- Data shown -

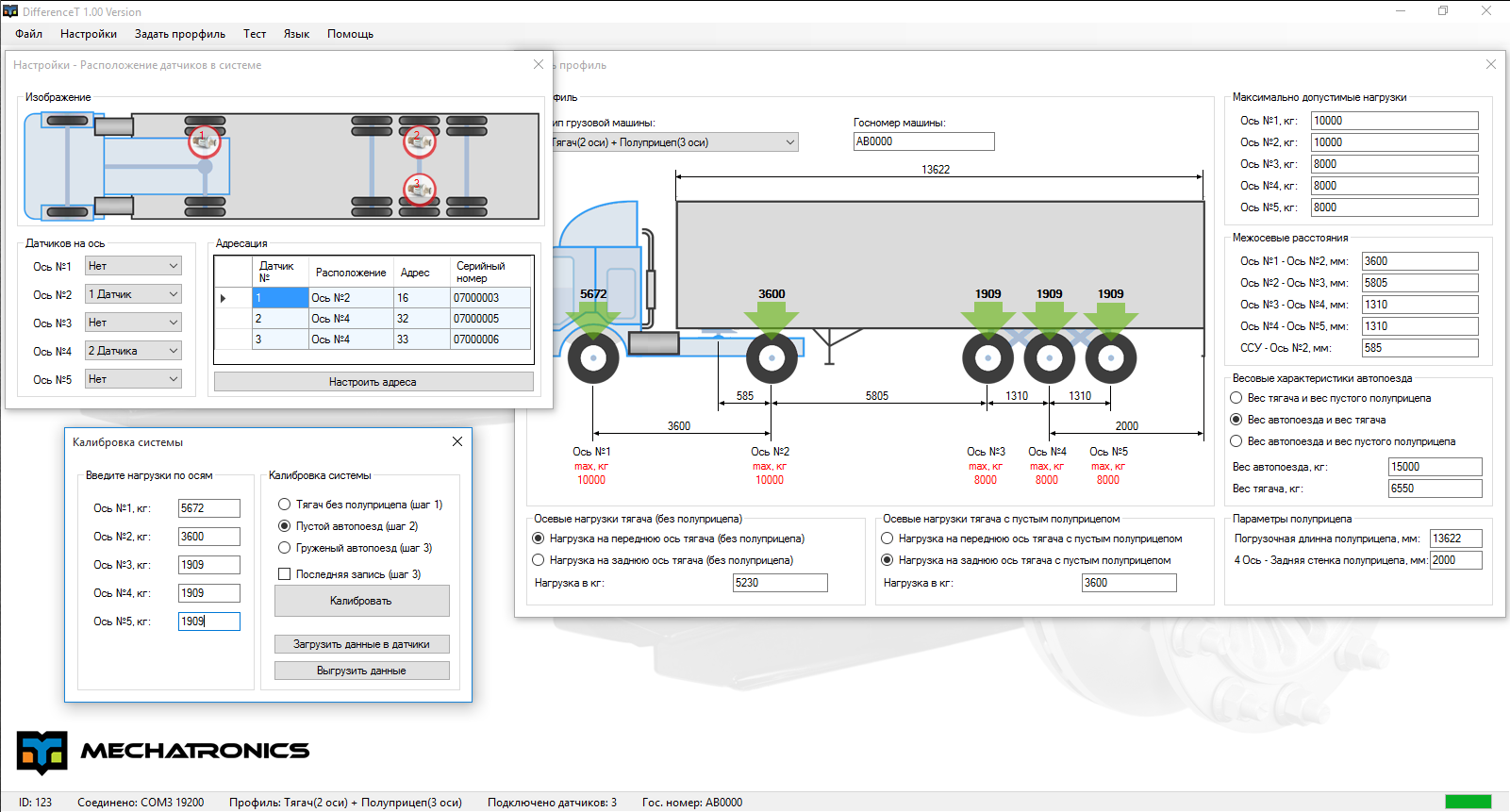The height and width of the screenshot is (812, 1510).
Task: Click the green connection status indicator
Action: (1468, 802)
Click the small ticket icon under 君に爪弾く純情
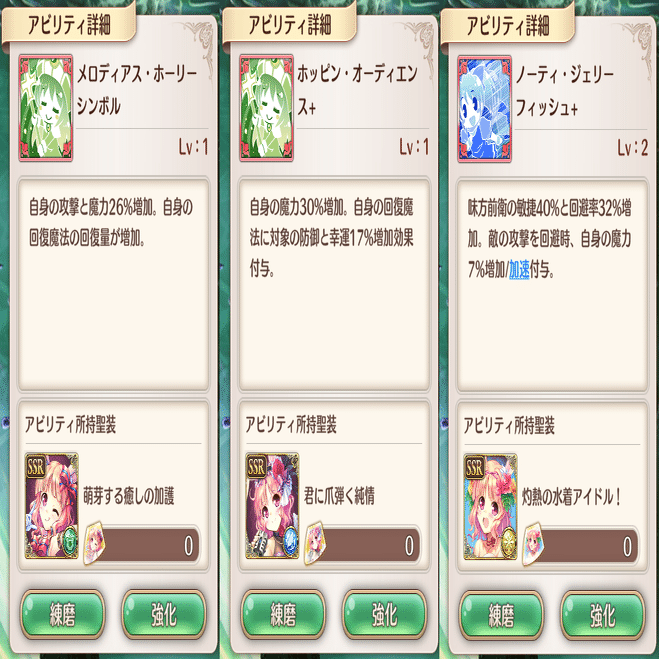This screenshot has height=659, width=659. 315,543
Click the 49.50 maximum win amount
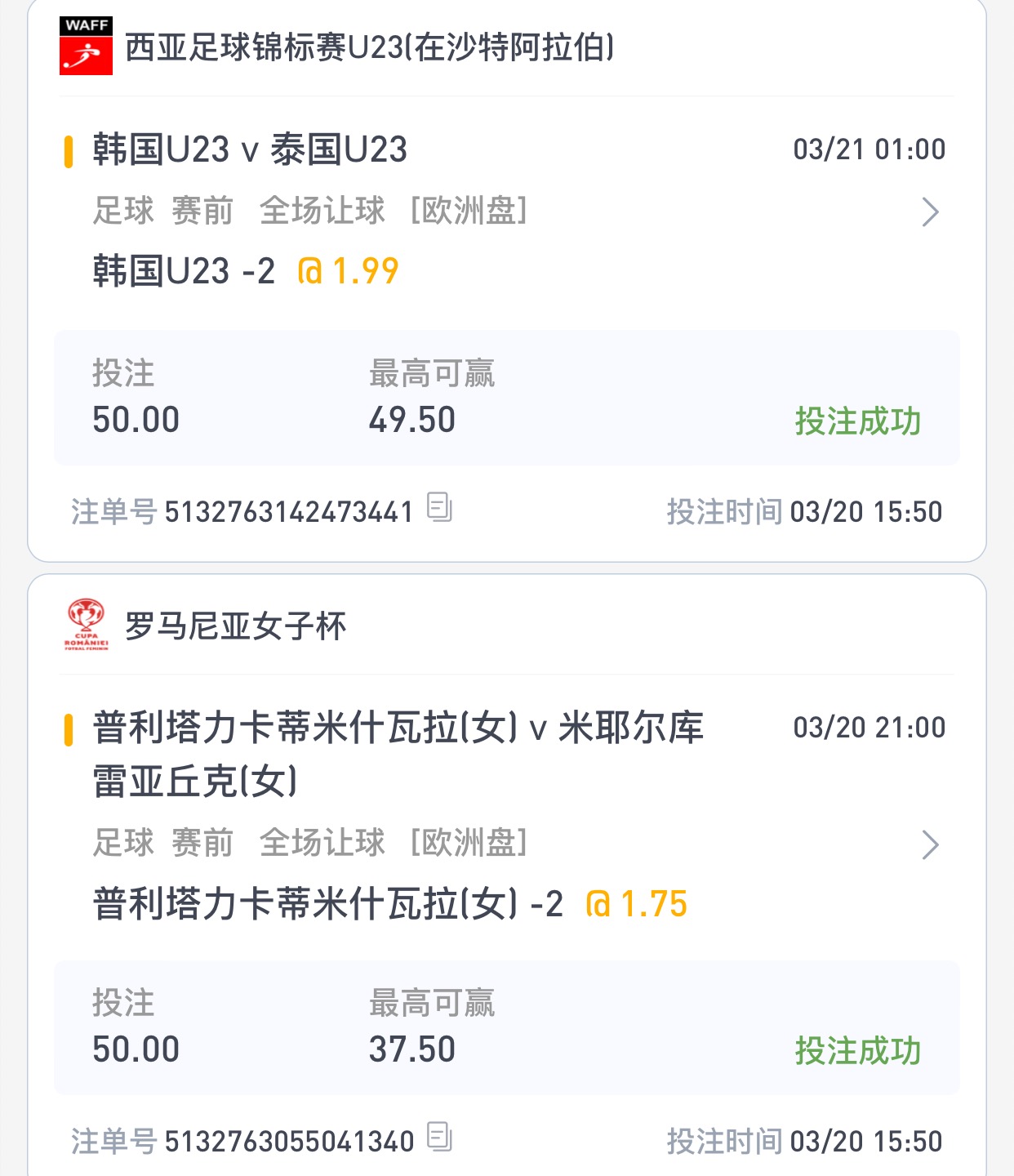 412,420
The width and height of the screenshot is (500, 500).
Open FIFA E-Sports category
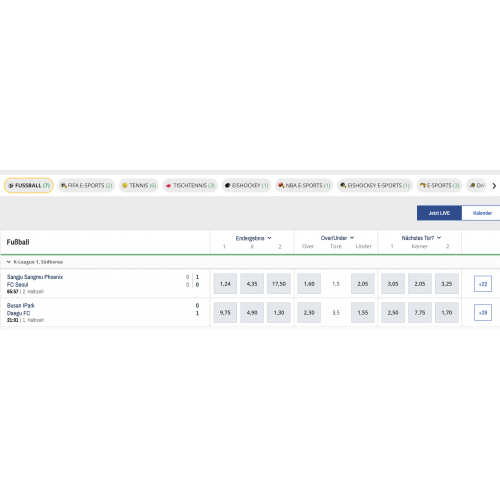pyautogui.click(x=86, y=185)
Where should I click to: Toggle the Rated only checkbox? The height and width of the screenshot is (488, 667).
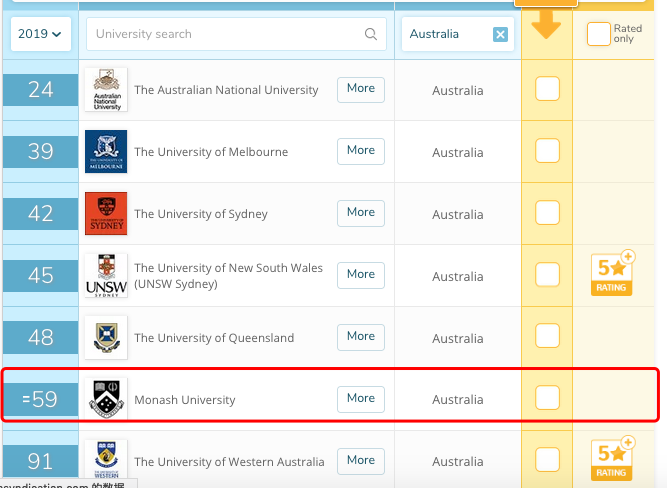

- Exercise -
Exact copy required, pictures excluded: the lines from the one holding "The width and" through the last line of the data, both ends included.

- Result of the task -
The width and height of the screenshot is (500, 500).
Open FIFA E-Sports category
pyautogui.click(x=86, y=185)
Where should I click to: Toggle the Rated only checkbox? The height and width of the screenshot is (488, 667).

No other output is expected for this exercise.